● YOUR OBJECTIVE: A word-for-word restatement of all the records is the required answer.

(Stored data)
=-=-=-=-=

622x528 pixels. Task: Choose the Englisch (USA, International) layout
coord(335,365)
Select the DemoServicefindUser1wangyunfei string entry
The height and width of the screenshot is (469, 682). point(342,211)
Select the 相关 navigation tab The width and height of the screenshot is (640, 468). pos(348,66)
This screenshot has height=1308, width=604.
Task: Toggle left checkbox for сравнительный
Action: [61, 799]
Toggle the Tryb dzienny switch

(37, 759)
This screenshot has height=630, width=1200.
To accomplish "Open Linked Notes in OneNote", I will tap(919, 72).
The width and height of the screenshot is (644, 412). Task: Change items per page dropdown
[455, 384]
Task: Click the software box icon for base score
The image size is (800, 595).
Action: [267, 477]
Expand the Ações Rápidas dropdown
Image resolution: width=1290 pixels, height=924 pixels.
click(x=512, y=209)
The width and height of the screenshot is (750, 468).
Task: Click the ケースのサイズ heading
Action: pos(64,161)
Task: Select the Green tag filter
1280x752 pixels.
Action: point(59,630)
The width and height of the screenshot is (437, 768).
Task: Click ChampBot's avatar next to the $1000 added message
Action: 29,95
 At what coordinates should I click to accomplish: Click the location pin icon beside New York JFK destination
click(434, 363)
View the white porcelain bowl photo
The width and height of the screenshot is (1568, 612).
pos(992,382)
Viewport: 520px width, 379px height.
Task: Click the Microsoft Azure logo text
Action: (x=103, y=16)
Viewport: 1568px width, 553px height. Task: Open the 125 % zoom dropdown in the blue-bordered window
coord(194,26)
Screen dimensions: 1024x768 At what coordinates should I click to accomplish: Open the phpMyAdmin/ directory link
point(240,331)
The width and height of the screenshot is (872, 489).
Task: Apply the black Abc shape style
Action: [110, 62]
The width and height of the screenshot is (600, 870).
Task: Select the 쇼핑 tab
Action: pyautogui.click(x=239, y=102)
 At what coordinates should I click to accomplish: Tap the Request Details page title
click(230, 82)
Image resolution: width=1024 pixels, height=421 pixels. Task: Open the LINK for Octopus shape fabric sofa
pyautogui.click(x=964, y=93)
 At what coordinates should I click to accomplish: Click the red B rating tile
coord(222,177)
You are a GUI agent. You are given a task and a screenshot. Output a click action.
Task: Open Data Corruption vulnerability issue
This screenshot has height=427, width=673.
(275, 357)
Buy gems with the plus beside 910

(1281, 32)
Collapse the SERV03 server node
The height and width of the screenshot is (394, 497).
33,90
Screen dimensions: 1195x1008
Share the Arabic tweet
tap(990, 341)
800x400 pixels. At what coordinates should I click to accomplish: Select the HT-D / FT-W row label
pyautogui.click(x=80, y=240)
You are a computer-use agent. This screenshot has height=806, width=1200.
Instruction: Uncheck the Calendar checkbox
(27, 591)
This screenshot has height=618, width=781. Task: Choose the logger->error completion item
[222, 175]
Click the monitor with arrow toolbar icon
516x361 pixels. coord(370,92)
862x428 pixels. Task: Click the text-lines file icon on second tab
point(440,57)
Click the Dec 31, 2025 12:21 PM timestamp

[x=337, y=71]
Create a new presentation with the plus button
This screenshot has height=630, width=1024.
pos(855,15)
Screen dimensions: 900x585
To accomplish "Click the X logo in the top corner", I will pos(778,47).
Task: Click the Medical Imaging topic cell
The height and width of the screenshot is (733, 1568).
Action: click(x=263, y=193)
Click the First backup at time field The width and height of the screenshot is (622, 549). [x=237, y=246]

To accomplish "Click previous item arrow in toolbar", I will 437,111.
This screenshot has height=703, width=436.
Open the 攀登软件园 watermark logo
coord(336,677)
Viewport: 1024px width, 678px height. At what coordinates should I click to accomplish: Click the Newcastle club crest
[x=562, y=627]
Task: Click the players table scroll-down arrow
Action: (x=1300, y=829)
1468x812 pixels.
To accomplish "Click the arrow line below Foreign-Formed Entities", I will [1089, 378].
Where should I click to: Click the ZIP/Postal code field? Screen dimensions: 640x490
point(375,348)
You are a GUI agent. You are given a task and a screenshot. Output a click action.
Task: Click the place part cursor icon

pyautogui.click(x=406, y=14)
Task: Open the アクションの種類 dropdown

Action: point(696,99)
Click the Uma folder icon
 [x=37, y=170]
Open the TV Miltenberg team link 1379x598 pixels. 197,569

=-=-=-=-=

● REPLY:
622x528 pixels. Task: Choose the Englisch (USA, International) layout
coord(335,365)
Select the DemoServicefindUser1wangyunfei string entry
The height and width of the screenshot is (469, 682). point(342,211)
Select the 相关 navigation tab The width and height of the screenshot is (640, 468). pos(348,66)
This screenshot has height=1308, width=604.
Task: Toggle left checkbox for сравнительный
Action: [61, 799]
Toggle the Tryb dzienny switch

(37, 759)
This screenshot has height=630, width=1200.
To accomplish "Open Linked Notes in OneNote", I will tap(919, 72).
The width and height of the screenshot is (644, 412). Task: Change items per page dropdown
[455, 384]
Task: Click the software box icon for base score
The image size is (800, 595).
Action: [267, 477]
Expand the Ações Rápidas dropdown
Image resolution: width=1290 pixels, height=924 pixels.
click(x=512, y=209)
The width and height of the screenshot is (750, 468).
Task: Click the ケースのサイズ heading
Action: pos(64,161)
Task: Select the Green tag filter
1280x752 pixels.
Action: point(59,630)
The width and height of the screenshot is (437, 768).
Task: Click ChampBot's avatar next to the $1000 added message
Action: 29,95
 At what coordinates should I click to accomplish: Click the location pin icon beside New York JFK destination
click(434, 363)
View the white porcelain bowl photo
The width and height of the screenshot is (1568, 612).
pos(992,382)
Viewport: 520px width, 379px height.
Task: Click the Microsoft Azure logo text
Action: (x=103, y=16)
Viewport: 1568px width, 553px height. Task: Open the 125 % zoom dropdown in the blue-bordered window
coord(194,26)
Screen dimensions: 1024x768 At what coordinates should I click to accomplish: Open the phpMyAdmin/ directory link
point(240,331)
The width and height of the screenshot is (872, 489).
Task: Apply the black Abc shape style
Action: [110, 62]
The width and height of the screenshot is (600, 870).
Task: Select the 쇼핑 tab
Action: pyautogui.click(x=239, y=102)
 At what coordinates should I click to accomplish: Tap the Request Details page title
click(230, 82)
Image resolution: width=1024 pixels, height=421 pixels. Task: Open the LINK for Octopus shape fabric sofa
pyautogui.click(x=964, y=93)
 At what coordinates should I click to accomplish: Click the red B rating tile
coord(222,177)
You are a GUI agent. You are given a task and a screenshot. Output a click action.
Task: Open Data Corruption vulnerability issue
This screenshot has height=427, width=673.
(275, 357)
Buy gems with the plus beside 910

(1281, 32)
Collapse the SERV03 server node
The height and width of the screenshot is (394, 497).
33,90
Screen dimensions: 1195x1008
Share the Arabic tweet
tap(990, 341)
800x400 pixels. At what coordinates should I click to accomplish: Select the HT-D / FT-W row label
pyautogui.click(x=80, y=240)
You are a computer-use agent. This screenshot has height=806, width=1200.
Instruction: Uncheck the Calendar checkbox
(27, 591)
This screenshot has height=618, width=781. Task: Choose the logger->error completion item
[222, 175]
Click the monitor with arrow toolbar icon
516x361 pixels. coord(370,92)
862x428 pixels. Task: Click the text-lines file icon on second tab
point(440,57)
Click the Dec 31, 2025 12:21 PM timestamp

[x=337, y=71]
Create a new presentation with the plus button
This screenshot has height=630, width=1024.
pos(855,15)
Screen dimensions: 900x585
To accomplish "Click the X logo in the top corner", I will pos(778,47).
Task: Click the Medical Imaging topic cell
The height and width of the screenshot is (733, 1568).
Action: click(x=263, y=193)
Click the First backup at time field The width and height of the screenshot is (622, 549). [x=237, y=246]

To accomplish "Click previous item arrow in toolbar", I will 437,111.
This screenshot has height=703, width=436.
Open the 攀登软件园 watermark logo
coord(336,677)
Viewport: 1024px width, 678px height. At what coordinates should I click to accomplish: Click the Newcastle club crest
[x=562, y=627]
Task: Click the players table scroll-down arrow
Action: (x=1300, y=829)
1468x812 pixels.
To accomplish "Click the arrow line below Foreign-Formed Entities", I will [1089, 378].
Where should I click to: Click the ZIP/Postal code field? Screen dimensions: 640x490
point(375,348)
You are a GUI agent. You are given a task and a screenshot. Output a click action.
Task: Click the place part cursor icon

pyautogui.click(x=406, y=14)
Task: Open the アクションの種類 dropdown

Action: point(696,99)
Click the Uma folder icon
 [x=37, y=170]
Open the TV Miltenberg team link 1379x598 pixels. 197,569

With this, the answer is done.